Но скольких это стоит нервов и сил: суметь переломить, преодолеть себя после горьких неудач – как будто ничего не случилось!
8
Конечно, спорт, так же как и искусство, – это еще и способ выдвинуться, используя свой дар или страсть к игре, к борьбе, к ее ходу. И все-таки желание быть первым, превзойти всех и самого себя – мотив только спорта, в искусстве такое выглядит суетой. В искусстве тоже немалую роль играет честолюбие, и все же первым часто становится тот, кто к этому будто и не стремился. Это происходит как результат, итог, как бы само собой.
А вот разочарования, которые дает спорт и спортсмену и зрителю, порой близки подобным же явлениям в сфере искусства.
Тяготы спорта. Травмы. И тяжелые, долговременные, труднопреодолимые или вовсе опускающие шлагбаум перед атлетом. И рядовые, повседневные, когда ты можешь встать и вновь войти в игру после обезболивающего укола. Иной упал, катается по траве, а публика смотрит: всерьез или штрафной вымаливает? Но вот он встал, похромал немножко и бежит – ничего. «Симулянт!» А с вами разве не случалось: вы ударились, зашлись от боли, но вскоре прошло, хотя и ноет? Ну, назавтра синяк. А у него эти синяки один на другом, на них и внимания не обращают.

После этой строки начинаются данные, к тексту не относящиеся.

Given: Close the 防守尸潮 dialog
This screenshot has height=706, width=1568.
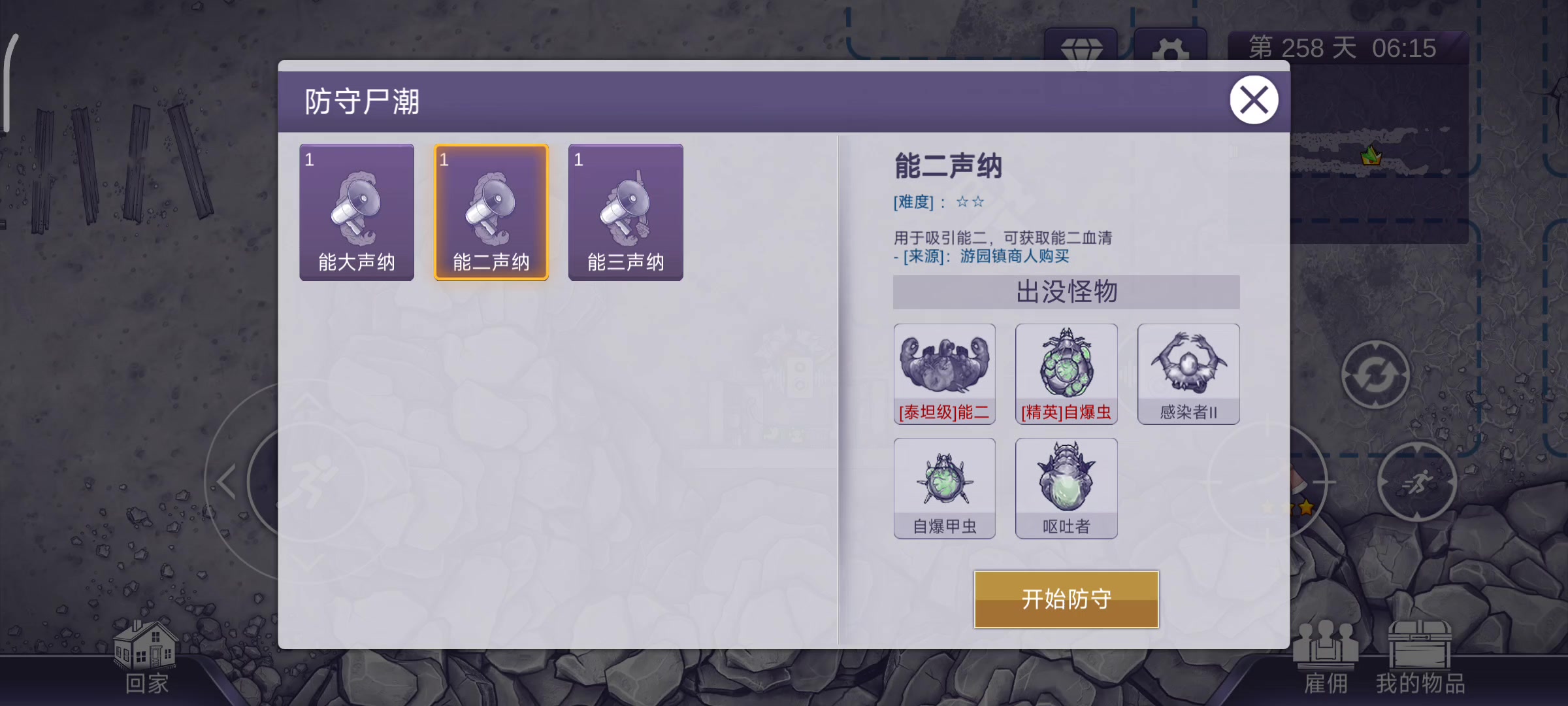Looking at the screenshot, I should 1254,100.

Тяготы спорта. Сборы. Разъезды. Отторжения от семьи, детей. Лишение радостей жизни. Режим, режим. А мучительная сгонка веса, столь обычная для штангистов, боксеров, борцов! Внутри спорта бытует теория: если, скажем, футболист женился, в его игре, наступает годовой спад. Нужно себя целиком отдавать спорту. Если, конечно, ты желаешь добиться вершин.
Не отсюда ли нарушения режима – разной степени тяжести? Яшин, например, открыто, при тренерах, курил.
Как-то осенью 1967 года я был в командировке в ГДР и, возвращаясь домой, встретил на берлинском аэродроме московских торпедовцев, выигравших накануне официальную игру на Кубок кубков и летящих в Москву одним самолетом со мной. Я поздравил Иванова и сел возле иллюминатора почитать. Иванов, совсем молодой тренер, стоял в проходе, а его помощники, все еще возбужденные вчерашним, то и дело обращались к нему: «Кузьмич!» (Хотя он Валентин Козьмич.) Команда, как обычно, кучно обосновалась в хвосте. Там были все, кроме Стрельцова и Кавазашвили, вылетевших по другому маршруту, чтобы присоединиться к сборной. Воронин за какую-то провинность был оставлен в клубе.
Самолет набрал высоту, стюардессы понесли завтрак. Кроме команды, в салоне было еще несколько посторонних пассажиров. Одна бортпроводница принесла еду, другая держала в руках поднос, уставленный фужерами с белым сухим вином – рислингом или цинандали. Она уже начала расставлять их на укрепленные столики.
– Девушка! – вдруг загремел, перекрывая шум двигателей, голос второго тренера «Торпедо».